Charter Oak Elementary School — at 8402 Poison Oak Road in Temple — will be BISD’s 11th elementary campus. It scheduled to open in the fall of 2019, although Temple city officials say improvements to the road won’t be complete by then.
The district also has made progress on Lake Belton High School, which is scheduled to open in the fall of 2020.
“It is exciting to see all the progress that has been made on each of these new campuses,” Superintendent Susan Kincannon said in a news release.
At the Lake Belton High School site, much of the structural steel is up and concrete slabs have been poured. Workers are laying concrete masonry for the auditorium, and tilt walls are complete for both gyms.
Belton High School’s ninth grade campus will revert back to its previous purpose as a middle school after Lake Belton High opens.

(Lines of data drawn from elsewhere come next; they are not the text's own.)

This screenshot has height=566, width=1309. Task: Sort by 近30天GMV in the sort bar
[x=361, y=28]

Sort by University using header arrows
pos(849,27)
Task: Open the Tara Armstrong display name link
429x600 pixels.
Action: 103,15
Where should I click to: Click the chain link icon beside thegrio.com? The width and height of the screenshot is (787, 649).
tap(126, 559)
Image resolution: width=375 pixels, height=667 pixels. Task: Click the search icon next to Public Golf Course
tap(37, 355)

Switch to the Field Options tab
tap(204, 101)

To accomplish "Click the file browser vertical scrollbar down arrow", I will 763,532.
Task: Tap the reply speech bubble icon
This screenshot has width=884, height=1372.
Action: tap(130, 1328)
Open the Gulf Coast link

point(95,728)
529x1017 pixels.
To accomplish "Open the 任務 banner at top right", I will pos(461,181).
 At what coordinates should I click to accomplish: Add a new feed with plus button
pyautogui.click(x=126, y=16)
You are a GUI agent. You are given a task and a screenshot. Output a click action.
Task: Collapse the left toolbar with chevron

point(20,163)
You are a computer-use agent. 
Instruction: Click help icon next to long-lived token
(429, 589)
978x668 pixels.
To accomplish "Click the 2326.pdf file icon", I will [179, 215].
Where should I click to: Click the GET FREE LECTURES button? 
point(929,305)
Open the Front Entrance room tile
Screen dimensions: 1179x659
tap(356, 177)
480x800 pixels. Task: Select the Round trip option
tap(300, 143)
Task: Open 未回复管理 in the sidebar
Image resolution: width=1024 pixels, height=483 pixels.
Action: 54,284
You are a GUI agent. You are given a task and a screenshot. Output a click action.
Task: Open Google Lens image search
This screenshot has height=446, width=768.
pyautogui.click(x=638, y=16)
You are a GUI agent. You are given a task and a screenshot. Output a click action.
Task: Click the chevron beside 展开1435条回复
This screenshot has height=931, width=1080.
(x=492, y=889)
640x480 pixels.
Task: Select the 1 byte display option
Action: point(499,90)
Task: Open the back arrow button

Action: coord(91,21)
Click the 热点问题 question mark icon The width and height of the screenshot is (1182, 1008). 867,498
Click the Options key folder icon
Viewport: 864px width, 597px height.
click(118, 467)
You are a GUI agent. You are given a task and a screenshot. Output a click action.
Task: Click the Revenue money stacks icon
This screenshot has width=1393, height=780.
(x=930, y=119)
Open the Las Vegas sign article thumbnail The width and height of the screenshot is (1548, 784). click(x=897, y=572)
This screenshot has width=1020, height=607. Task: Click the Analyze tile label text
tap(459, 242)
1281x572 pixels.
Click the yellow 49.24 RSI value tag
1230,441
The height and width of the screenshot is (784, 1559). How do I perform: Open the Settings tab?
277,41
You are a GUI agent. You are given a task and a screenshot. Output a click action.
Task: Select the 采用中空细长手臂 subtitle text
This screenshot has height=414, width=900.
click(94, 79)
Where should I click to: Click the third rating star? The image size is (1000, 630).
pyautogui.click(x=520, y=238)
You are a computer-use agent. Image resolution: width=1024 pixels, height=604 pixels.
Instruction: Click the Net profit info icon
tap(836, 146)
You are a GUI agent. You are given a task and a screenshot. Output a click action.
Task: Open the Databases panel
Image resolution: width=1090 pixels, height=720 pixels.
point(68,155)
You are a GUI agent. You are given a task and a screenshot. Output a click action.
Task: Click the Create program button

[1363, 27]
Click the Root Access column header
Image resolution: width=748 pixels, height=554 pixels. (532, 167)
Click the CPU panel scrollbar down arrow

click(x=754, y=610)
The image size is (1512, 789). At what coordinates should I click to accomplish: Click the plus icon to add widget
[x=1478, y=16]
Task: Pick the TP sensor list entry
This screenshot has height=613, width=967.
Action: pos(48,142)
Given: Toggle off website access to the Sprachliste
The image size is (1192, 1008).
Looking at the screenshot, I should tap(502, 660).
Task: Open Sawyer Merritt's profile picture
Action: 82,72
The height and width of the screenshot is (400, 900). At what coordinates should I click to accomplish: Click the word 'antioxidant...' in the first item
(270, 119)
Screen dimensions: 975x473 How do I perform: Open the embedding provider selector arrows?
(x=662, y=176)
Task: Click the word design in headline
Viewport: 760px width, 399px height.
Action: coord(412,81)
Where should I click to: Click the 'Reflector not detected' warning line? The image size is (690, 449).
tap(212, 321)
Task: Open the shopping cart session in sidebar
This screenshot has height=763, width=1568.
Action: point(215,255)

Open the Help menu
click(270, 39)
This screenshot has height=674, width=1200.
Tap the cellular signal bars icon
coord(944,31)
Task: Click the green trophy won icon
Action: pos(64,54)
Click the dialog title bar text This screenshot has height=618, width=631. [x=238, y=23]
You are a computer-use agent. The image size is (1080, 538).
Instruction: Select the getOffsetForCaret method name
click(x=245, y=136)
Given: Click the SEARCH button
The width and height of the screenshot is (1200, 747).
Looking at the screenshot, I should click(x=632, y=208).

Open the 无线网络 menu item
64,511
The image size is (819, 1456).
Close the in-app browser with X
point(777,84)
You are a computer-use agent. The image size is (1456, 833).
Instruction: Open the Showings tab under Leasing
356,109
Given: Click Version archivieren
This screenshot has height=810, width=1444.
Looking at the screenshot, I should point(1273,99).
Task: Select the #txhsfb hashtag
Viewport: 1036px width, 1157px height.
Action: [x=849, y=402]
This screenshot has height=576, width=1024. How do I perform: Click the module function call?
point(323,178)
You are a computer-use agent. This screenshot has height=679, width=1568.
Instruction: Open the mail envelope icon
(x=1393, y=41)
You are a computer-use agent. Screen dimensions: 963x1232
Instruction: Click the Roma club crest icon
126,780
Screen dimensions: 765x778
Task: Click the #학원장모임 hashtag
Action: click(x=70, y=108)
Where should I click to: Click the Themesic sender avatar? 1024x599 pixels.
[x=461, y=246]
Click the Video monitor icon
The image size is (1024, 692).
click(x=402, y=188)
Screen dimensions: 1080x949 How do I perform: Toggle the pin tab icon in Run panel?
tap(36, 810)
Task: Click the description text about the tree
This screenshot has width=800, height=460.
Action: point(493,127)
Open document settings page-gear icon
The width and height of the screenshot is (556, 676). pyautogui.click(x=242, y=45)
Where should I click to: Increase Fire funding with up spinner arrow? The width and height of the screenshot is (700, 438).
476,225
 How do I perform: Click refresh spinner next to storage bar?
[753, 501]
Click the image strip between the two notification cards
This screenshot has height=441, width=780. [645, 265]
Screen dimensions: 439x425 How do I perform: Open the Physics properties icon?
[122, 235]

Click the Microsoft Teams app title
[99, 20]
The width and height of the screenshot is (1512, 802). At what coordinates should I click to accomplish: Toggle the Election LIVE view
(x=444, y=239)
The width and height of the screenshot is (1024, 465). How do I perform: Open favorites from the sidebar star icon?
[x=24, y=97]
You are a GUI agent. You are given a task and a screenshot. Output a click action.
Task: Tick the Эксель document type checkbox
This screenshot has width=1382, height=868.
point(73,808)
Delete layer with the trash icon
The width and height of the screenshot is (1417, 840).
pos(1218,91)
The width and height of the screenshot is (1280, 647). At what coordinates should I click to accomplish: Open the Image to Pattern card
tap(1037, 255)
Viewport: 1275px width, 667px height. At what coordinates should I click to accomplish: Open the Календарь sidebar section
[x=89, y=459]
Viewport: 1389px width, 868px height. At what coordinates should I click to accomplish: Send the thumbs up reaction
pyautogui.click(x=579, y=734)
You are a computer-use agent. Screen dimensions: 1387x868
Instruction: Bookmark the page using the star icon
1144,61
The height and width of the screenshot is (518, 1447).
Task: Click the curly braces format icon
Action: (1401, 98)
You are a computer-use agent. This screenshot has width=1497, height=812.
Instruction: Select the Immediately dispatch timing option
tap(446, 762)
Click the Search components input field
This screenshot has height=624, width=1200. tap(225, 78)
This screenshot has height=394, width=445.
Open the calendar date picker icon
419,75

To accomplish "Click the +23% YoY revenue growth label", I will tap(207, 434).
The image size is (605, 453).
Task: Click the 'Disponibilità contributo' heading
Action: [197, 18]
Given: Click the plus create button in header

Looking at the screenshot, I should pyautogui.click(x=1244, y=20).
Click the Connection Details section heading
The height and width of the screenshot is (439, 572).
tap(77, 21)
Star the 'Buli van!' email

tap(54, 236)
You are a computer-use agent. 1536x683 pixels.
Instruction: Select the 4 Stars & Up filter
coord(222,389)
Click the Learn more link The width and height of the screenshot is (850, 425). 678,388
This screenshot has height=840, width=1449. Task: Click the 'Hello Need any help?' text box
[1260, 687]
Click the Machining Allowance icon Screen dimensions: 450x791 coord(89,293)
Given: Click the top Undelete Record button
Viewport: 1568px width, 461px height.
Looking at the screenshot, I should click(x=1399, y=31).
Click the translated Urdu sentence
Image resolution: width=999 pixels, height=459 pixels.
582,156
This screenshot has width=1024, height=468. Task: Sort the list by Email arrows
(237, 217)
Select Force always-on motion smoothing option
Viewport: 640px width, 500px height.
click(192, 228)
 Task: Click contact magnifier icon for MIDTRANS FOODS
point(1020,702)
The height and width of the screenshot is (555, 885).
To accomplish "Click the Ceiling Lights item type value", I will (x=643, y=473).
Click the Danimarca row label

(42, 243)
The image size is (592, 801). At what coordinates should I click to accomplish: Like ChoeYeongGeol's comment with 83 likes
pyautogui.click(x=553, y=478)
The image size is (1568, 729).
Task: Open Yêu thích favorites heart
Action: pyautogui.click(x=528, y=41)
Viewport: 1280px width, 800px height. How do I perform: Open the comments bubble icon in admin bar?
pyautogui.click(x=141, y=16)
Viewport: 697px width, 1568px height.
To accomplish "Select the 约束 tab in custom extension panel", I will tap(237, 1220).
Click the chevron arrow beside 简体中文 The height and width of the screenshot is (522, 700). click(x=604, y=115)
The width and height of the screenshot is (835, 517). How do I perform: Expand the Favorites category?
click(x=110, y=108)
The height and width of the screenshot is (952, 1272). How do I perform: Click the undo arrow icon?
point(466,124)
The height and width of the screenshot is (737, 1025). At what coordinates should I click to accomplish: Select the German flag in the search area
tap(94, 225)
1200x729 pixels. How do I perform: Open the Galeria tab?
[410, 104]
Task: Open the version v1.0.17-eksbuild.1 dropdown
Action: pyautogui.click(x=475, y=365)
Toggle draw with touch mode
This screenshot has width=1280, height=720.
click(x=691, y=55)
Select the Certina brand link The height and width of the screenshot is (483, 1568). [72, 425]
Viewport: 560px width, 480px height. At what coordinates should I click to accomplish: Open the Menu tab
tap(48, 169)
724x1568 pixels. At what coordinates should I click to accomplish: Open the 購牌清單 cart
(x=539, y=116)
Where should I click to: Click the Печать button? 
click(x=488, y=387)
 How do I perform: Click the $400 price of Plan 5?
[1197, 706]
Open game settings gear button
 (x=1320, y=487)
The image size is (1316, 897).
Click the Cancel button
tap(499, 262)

These new campuses will require the district re-draw attendance boundaries. Public forums for new boundaries are scheduled at 6:30 p.m. for Dec. 4, 10 and 13 in the Pittenger Fine Arts Center, 400 N. Wall St.
A committee of community members and teachers discussed potential new boundaries in a series of meetings. Committee members sought to come up with potential boundaries that put students in close proximity to their schools but at the same time maintain a diverse population on each campus. The goal is to keeping campuses from becoming overcrowded in the near future, which would require yet another attempt at drawing new boundaries.
“As the buildings take shape, it reinforces the important work that members of the Attendance Boundaries Committee have taken on and the opportunity the community has to weigh in on the maps being discussed at the upcoming public forums,” Kincannon said.
Representatives from the consulting firm Templeton Demographics have assisted the committee in understanding where growth is happening and how it will impact each campus with different potential boundary lines.
“We’ve talked a lot about different challenges facing Belton ISD rezoning, and we really want to start honing in on what the highest priorities are,” demographer Michelle Box said. “Sometimes these boundary … (criteria) are in conflict with one another.”
Feedback from the public forums will help the Attendance Boundaries Committee devise a final plan to recommend to the BISD board. Committee members have been encouraged to find out what their friends and neighbors think of the different priorities that go into designing attendance boundaries in order to come up with a plan that suits the whole district.
“We want to hear what you value most,” Box said. “We are giving you homework.”
The board is expected to vote on new boundaries in January 2019.
“This process is designed to be open and inclusive in order to develop boundaries that will serve our students, parents and community for years to come,” Board President Sue Jordan said in the release.